(Saved data entries)

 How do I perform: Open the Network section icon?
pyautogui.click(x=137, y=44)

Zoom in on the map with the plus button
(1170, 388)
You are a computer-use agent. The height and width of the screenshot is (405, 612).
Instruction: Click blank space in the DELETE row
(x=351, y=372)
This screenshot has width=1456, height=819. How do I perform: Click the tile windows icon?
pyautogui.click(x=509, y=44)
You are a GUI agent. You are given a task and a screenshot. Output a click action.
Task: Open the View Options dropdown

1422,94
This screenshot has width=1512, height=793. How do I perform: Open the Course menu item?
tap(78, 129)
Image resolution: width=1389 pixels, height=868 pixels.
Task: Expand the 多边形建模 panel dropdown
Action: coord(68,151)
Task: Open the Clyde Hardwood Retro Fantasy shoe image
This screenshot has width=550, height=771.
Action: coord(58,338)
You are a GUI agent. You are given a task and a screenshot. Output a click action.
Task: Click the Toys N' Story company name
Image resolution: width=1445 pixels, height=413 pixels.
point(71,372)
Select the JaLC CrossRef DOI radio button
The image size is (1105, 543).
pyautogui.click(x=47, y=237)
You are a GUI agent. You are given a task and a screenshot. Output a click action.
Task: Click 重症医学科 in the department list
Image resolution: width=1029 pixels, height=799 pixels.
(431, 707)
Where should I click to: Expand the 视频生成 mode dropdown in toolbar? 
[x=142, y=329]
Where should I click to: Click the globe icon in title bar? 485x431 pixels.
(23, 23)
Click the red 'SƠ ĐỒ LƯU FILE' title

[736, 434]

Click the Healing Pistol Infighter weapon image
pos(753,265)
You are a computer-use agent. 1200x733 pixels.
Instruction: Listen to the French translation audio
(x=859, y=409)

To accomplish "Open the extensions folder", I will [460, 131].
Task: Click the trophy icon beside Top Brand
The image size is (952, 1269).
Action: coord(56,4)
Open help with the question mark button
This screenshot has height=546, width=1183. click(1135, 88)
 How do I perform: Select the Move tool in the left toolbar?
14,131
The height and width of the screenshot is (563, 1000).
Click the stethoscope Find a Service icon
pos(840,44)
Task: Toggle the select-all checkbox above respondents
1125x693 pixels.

About this exercise:
The lines above from the one with "Where should I click to: Click" through the one with "You are a computer-use agent. 1200x733" are to be duplicated exactly, ends included, with nothing added.

Response area:
Where should I click to: Click the globe icon in title bar? 485x431 pixels.
(23, 23)
Click the red 'SƠ ĐỒ LƯU FILE' title

[736, 434]

Click the Healing Pistol Infighter weapon image
pos(753,265)
You are a computer-use agent. 1200x733 pixels.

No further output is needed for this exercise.